» **BRIEF**: Could you print the lines below exactly, from the one holding "Click the orange triangle icon in the legend" through the last line, with no other output?
[Opening SUPPLIED RECORDS section]
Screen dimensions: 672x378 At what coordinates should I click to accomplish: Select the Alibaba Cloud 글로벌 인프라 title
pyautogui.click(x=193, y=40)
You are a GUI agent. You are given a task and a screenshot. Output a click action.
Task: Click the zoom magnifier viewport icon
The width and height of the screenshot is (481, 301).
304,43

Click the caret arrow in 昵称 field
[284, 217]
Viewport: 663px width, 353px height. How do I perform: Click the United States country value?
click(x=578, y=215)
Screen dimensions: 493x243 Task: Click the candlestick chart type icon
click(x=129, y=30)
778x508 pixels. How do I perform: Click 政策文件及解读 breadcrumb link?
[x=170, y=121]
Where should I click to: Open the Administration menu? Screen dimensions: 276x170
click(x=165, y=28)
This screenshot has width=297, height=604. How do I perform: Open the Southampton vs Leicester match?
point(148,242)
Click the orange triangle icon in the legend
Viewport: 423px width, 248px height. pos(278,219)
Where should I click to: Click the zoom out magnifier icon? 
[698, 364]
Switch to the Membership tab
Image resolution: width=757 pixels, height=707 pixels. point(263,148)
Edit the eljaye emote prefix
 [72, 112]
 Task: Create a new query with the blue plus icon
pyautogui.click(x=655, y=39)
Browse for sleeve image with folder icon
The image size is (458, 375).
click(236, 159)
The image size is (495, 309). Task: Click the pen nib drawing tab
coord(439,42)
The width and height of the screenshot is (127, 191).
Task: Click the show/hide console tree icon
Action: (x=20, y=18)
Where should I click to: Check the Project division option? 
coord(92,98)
[Closing SUPPLIED RECORDS section]
» **RESULT OF THIS EXERCISE**:
Click the orange triangle icon in the legend
Viewport: 423px width, 248px height. pos(278,219)
Where should I click to: Click the zoom out magnifier icon? 
[698, 364]
Switch to the Membership tab
Image resolution: width=757 pixels, height=707 pixels. point(263,148)
Edit the eljaye emote prefix
 [72, 112]
 Task: Create a new query with the blue plus icon
pyautogui.click(x=655, y=39)
Browse for sleeve image with folder icon
The image size is (458, 375).
click(236, 159)
The image size is (495, 309). Task: Click the pen nib drawing tab
coord(439,42)
The width and height of the screenshot is (127, 191).
Task: Click the show/hide console tree icon
Action: (x=20, y=18)
Where should I click to: Check the Project division option? 
coord(92,98)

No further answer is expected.